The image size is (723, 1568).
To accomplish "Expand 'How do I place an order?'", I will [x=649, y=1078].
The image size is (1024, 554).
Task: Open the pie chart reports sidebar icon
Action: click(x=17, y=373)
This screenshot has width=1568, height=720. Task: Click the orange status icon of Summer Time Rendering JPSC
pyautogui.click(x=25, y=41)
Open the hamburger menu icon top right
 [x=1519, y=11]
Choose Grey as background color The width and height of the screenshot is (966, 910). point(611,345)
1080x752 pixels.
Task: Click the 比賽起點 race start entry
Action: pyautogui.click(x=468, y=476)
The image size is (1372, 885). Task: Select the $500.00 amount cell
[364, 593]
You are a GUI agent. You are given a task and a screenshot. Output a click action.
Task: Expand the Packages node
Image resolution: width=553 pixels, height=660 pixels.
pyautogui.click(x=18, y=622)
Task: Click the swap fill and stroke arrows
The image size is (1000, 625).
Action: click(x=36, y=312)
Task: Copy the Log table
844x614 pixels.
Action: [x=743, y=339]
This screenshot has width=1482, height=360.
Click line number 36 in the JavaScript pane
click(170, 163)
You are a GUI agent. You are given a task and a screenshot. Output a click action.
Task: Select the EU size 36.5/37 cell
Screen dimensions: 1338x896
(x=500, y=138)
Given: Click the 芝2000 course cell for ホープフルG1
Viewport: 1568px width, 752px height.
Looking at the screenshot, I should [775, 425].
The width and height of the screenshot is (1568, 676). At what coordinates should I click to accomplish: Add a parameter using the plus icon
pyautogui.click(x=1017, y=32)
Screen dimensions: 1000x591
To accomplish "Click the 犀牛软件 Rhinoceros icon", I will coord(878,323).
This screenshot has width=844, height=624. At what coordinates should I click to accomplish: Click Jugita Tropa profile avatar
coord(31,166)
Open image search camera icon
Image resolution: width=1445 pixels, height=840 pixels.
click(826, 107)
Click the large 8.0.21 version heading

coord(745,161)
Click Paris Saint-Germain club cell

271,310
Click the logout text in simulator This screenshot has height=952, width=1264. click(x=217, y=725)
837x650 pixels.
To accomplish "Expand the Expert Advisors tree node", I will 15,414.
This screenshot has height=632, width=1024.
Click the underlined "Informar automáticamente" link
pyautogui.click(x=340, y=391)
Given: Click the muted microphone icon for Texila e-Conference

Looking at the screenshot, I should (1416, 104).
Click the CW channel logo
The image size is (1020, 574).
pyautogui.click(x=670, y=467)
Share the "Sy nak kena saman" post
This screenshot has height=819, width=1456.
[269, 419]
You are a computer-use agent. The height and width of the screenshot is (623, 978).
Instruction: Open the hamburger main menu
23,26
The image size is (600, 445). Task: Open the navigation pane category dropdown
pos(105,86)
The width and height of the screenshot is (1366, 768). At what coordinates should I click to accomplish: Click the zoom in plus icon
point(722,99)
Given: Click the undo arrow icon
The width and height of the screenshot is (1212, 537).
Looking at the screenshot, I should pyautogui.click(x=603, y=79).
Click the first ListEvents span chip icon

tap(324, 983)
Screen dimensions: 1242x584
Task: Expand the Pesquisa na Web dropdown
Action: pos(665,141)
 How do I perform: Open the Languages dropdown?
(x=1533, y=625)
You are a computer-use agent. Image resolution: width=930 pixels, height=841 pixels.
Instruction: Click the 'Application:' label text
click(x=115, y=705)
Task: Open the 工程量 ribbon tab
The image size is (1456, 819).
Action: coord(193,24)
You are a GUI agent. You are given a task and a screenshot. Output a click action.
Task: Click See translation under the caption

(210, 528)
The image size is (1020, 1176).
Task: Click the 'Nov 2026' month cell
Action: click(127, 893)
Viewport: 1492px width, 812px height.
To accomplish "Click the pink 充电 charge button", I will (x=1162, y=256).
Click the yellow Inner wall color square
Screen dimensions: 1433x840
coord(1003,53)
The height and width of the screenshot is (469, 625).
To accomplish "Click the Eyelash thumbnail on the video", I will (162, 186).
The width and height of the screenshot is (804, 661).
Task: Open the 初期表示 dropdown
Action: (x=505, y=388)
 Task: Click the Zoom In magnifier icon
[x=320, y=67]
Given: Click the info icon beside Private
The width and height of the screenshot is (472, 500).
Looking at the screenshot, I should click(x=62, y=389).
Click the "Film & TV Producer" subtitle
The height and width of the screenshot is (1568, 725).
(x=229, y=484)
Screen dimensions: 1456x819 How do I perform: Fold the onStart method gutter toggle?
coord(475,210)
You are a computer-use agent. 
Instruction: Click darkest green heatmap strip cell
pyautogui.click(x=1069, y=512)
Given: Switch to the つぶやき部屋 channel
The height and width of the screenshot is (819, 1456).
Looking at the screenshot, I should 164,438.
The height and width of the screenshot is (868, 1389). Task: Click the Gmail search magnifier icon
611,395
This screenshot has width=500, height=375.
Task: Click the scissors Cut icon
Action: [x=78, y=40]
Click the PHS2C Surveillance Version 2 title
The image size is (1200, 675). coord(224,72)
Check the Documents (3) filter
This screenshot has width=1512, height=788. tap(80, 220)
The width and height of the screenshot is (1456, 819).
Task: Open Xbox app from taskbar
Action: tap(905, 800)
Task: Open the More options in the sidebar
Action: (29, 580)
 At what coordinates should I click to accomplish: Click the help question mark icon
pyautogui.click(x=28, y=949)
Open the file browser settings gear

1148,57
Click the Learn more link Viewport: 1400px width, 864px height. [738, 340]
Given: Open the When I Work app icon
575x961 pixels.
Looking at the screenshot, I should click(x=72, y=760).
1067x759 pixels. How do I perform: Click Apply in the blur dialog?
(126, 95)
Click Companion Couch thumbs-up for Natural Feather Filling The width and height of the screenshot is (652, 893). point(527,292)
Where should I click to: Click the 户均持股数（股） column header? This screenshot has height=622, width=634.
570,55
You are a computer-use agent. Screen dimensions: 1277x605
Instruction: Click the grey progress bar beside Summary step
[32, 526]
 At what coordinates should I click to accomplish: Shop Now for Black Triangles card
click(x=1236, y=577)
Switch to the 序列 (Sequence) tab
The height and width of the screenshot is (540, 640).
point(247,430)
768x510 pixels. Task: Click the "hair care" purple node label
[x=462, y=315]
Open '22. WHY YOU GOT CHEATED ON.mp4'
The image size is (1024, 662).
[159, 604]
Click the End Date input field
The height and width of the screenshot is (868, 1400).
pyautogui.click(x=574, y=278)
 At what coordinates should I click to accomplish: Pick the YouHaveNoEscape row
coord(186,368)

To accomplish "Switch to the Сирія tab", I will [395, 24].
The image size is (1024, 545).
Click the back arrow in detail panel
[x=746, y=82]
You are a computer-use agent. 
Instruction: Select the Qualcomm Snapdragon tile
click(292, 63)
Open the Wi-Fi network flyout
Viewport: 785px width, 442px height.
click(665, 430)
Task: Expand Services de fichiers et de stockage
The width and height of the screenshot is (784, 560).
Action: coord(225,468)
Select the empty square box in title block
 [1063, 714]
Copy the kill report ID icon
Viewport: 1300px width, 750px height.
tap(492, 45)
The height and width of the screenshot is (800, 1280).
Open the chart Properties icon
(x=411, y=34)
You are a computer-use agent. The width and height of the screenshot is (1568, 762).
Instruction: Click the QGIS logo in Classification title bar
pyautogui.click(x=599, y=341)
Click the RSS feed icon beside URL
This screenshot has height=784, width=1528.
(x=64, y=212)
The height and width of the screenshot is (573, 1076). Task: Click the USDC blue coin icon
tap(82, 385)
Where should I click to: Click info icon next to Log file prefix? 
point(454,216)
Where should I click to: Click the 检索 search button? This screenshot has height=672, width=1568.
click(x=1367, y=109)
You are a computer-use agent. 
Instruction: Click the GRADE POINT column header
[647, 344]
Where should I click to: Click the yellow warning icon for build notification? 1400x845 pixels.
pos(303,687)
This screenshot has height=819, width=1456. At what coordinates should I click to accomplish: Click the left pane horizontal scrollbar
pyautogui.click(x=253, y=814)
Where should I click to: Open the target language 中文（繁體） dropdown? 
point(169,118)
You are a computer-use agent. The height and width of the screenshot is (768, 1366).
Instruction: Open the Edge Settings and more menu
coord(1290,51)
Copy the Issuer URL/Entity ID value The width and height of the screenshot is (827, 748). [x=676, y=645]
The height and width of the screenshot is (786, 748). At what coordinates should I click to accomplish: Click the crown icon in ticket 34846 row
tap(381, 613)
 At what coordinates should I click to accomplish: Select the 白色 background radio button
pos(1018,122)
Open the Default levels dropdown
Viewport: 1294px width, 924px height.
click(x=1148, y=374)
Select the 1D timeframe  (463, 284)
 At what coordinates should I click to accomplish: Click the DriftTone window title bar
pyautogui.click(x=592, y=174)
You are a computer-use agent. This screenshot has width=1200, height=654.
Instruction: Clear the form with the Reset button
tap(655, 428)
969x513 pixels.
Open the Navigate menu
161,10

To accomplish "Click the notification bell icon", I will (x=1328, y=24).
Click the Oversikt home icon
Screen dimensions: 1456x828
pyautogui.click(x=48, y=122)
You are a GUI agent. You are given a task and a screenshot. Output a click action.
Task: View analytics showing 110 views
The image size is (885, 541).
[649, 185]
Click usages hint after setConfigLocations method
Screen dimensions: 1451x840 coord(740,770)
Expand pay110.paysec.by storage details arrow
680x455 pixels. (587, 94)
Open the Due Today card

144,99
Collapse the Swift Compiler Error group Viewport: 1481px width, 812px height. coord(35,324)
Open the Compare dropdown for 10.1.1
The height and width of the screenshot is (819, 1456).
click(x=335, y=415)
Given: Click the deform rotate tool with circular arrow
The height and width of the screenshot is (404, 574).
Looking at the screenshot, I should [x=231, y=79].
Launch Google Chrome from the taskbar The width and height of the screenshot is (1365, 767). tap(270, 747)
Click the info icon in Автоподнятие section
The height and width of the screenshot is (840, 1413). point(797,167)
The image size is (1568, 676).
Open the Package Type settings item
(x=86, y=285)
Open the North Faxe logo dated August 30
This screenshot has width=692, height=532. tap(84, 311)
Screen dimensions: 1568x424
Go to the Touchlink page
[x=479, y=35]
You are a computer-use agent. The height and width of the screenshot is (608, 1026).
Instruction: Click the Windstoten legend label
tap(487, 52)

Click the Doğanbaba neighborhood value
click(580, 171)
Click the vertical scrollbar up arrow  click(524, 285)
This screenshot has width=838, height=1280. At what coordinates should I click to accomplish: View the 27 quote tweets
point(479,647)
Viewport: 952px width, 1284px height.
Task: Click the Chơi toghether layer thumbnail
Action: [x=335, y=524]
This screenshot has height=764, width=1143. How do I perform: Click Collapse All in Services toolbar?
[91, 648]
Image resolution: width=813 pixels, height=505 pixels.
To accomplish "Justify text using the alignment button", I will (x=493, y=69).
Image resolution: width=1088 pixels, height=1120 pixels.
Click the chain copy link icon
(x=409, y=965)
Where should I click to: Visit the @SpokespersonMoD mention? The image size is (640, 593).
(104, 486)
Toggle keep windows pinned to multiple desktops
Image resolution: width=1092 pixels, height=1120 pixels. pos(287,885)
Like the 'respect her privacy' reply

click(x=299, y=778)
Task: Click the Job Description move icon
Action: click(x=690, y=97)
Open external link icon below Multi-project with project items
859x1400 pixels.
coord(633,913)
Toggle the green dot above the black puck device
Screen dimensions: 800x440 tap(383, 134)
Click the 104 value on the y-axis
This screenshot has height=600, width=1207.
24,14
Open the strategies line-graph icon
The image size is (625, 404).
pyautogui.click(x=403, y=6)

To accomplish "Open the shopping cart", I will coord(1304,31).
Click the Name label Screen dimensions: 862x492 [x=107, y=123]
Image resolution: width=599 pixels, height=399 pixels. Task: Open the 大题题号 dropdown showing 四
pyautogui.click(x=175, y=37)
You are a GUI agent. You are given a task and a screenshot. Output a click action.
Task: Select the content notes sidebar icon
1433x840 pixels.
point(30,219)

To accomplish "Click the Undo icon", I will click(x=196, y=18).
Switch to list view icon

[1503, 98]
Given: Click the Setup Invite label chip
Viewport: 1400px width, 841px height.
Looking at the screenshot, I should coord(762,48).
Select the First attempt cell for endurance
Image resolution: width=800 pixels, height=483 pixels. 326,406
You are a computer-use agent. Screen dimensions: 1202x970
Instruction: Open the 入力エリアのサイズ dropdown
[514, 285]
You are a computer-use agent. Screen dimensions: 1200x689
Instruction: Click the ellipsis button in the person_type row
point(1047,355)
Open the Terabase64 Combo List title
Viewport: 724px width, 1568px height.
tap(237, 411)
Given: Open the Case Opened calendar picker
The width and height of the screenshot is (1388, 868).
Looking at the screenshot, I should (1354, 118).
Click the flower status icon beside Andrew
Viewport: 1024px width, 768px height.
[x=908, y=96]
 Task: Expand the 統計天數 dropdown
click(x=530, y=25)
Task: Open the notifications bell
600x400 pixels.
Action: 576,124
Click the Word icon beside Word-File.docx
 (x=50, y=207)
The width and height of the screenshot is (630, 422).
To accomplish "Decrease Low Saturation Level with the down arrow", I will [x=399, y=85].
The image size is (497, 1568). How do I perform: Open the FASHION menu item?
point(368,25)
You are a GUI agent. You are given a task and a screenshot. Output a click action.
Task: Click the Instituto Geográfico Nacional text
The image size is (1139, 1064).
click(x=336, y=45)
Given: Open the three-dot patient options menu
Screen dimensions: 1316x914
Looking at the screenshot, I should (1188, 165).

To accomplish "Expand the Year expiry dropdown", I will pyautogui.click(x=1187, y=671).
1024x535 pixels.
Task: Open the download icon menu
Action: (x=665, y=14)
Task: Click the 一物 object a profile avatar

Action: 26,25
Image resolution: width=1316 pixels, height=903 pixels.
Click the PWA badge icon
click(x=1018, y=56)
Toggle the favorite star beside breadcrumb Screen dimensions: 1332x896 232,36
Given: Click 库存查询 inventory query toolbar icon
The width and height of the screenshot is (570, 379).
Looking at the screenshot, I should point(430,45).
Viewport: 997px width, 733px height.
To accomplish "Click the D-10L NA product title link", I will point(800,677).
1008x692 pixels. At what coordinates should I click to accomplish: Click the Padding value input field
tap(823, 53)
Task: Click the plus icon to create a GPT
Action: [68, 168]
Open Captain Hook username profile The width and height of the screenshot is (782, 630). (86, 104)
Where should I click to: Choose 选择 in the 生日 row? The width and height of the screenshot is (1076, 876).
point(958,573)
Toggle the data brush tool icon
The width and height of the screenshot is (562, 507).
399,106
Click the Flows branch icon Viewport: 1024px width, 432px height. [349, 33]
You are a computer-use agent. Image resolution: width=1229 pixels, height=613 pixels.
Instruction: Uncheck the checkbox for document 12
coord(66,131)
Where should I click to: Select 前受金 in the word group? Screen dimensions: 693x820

----

• Work required: List every row above that contains the string "text", copying each one unchanged. The match is case-sensitive.

• Solution to the problem:
Click the logout text in simulator This screenshot has height=952, width=1264. click(x=217, y=725)
Instruction: Click the 'Application:' label text
To accomplish "Justify text using the alignment button", I will (x=493, y=69).
Task: Click the Instituto Geográfico Nacional text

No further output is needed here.